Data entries
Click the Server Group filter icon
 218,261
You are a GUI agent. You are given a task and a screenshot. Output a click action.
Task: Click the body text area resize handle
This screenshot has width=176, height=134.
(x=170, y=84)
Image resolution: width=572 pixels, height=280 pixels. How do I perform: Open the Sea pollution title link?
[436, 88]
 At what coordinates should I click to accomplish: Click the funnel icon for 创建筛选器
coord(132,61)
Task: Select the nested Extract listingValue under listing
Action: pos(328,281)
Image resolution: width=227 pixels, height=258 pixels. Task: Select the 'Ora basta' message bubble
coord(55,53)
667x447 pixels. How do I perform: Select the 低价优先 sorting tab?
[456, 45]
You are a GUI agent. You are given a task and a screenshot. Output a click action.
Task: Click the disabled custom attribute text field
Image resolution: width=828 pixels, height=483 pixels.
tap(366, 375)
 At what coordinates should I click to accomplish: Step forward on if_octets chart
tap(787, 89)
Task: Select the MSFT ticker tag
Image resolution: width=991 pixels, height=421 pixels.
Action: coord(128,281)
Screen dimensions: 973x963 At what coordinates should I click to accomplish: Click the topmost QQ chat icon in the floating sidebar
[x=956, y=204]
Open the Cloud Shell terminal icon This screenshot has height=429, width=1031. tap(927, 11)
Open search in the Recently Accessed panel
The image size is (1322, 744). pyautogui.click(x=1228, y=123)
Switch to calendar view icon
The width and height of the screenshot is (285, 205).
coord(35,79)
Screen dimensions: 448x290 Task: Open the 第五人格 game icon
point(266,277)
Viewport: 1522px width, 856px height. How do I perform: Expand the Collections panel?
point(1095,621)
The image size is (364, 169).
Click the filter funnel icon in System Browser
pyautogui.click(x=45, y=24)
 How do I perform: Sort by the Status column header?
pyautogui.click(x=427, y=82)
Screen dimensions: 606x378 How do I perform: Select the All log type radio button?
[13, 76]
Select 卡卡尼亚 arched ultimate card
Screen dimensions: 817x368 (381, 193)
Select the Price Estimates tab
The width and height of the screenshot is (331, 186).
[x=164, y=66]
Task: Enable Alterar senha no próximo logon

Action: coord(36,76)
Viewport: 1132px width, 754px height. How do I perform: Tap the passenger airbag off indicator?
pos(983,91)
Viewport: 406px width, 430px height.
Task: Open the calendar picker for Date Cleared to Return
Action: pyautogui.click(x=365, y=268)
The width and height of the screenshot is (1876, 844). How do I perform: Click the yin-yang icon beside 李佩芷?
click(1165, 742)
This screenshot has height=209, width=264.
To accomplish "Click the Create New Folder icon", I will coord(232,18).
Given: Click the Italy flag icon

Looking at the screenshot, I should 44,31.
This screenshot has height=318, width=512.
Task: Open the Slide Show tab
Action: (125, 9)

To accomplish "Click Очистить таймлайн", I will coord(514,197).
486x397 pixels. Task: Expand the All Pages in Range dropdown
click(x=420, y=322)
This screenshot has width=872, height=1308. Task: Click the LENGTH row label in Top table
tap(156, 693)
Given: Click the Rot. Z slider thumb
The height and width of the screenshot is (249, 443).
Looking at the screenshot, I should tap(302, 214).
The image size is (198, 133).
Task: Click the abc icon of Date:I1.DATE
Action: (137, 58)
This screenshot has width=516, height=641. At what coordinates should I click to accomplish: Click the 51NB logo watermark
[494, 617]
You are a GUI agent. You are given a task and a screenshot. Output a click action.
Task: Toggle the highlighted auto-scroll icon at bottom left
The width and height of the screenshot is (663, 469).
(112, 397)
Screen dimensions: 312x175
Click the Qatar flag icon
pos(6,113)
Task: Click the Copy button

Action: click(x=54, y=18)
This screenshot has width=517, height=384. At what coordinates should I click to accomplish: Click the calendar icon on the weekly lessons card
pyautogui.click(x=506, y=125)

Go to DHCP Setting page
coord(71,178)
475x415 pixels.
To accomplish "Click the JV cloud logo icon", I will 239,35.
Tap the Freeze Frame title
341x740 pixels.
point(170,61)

| WHAT YOU SHOULD DO |
The full set of records is to be written out once more, word for word.

| PROBLEM SOLUTION |
Click the Server Group filter icon
 218,261
You are a GUI agent. You are given a task and a screenshot. Output a click action.
Task: Click the body text area resize handle
This screenshot has width=176, height=134.
(x=170, y=84)
Image resolution: width=572 pixels, height=280 pixels. How do I perform: Open the Sea pollution title link?
[436, 88]
 At what coordinates should I click to accomplish: Click the funnel icon for 创建筛选器
coord(132,61)
Task: Select the nested Extract listingValue under listing
Action: pos(328,281)
Image resolution: width=227 pixels, height=258 pixels. Task: Select the 'Ora basta' message bubble
coord(55,53)
667x447 pixels. How do I perform: Select the 低价优先 sorting tab?
[456, 45]
You are a GUI agent. You are given a task and a screenshot. Output a click action.
Task: Click the disabled custom attribute text field
Image resolution: width=828 pixels, height=483 pixels.
tap(366, 375)
 At what coordinates should I click to accomplish: Step forward on if_octets chart
tap(787, 89)
Task: Select the MSFT ticker tag
Image resolution: width=991 pixels, height=421 pixels.
Action: coord(128,281)
Screen dimensions: 973x963 At what coordinates should I click to accomplish: Click the topmost QQ chat icon in the floating sidebar
[x=956, y=204]
Open the Cloud Shell terminal icon This screenshot has height=429, width=1031. tap(927, 11)
Open search in the Recently Accessed panel
The image size is (1322, 744). pyautogui.click(x=1228, y=123)
Switch to calendar view icon
The width and height of the screenshot is (285, 205).
coord(35,79)
Screen dimensions: 448x290 Task: Open the 第五人格 game icon
point(266,277)
Viewport: 1522px width, 856px height. How do I perform: Expand the Collections panel?
point(1095,621)
The image size is (364, 169).
Click the filter funnel icon in System Browser
pyautogui.click(x=45, y=24)
 How do I perform: Sort by the Status column header?
pyautogui.click(x=427, y=82)
Screen dimensions: 606x378 How do I perform: Select the All log type radio button?
[13, 76]
Select 卡卡尼亚 arched ultimate card
Screen dimensions: 817x368 (381, 193)
Select the Price Estimates tab
The width and height of the screenshot is (331, 186).
[x=164, y=66]
Task: Enable Alterar senha no próximo logon

Action: coord(36,76)
Viewport: 1132px width, 754px height. How do I perform: Tap the passenger airbag off indicator?
pos(983,91)
Viewport: 406px width, 430px height.
Task: Open the calendar picker for Date Cleared to Return
Action: pyautogui.click(x=365, y=268)
The width and height of the screenshot is (1876, 844). How do I perform: Click the yin-yang icon beside 李佩芷?
click(1165, 742)
This screenshot has height=209, width=264.
To accomplish "Click the Create New Folder icon", I will coord(232,18).
Given: Click the Italy flag icon

Looking at the screenshot, I should 44,31.
This screenshot has height=318, width=512.
Task: Open the Slide Show tab
Action: (125, 9)

To accomplish "Click Очистить таймлайн", I will coord(514,197).
486x397 pixels. Task: Expand the All Pages in Range dropdown
click(x=420, y=322)
This screenshot has width=872, height=1308. Task: Click the LENGTH row label in Top table
tap(156, 693)
Given: Click the Rot. Z slider thumb
The height and width of the screenshot is (249, 443).
Looking at the screenshot, I should tap(302, 214).
The image size is (198, 133).
Task: Click the abc icon of Date:I1.DATE
Action: (137, 58)
This screenshot has width=516, height=641. At what coordinates should I click to accomplish: Click the 51NB logo watermark
[494, 617]
You are a GUI agent. You are given a task and a screenshot. Output a click action.
Task: Toggle the highlighted auto-scroll icon at bottom left
The width and height of the screenshot is (663, 469).
(112, 397)
Screen dimensions: 312x175
Click the Qatar flag icon
pos(6,113)
Task: Click the Copy button

Action: click(x=54, y=18)
This screenshot has width=517, height=384. At what coordinates should I click to accomplish: Click the calendar icon on the weekly lessons card
pyautogui.click(x=506, y=125)

Go to DHCP Setting page
coord(71,178)
475x415 pixels.
To accomplish "Click the JV cloud logo icon", I will 239,35.
Tap the Freeze Frame title
341x740 pixels.
point(170,61)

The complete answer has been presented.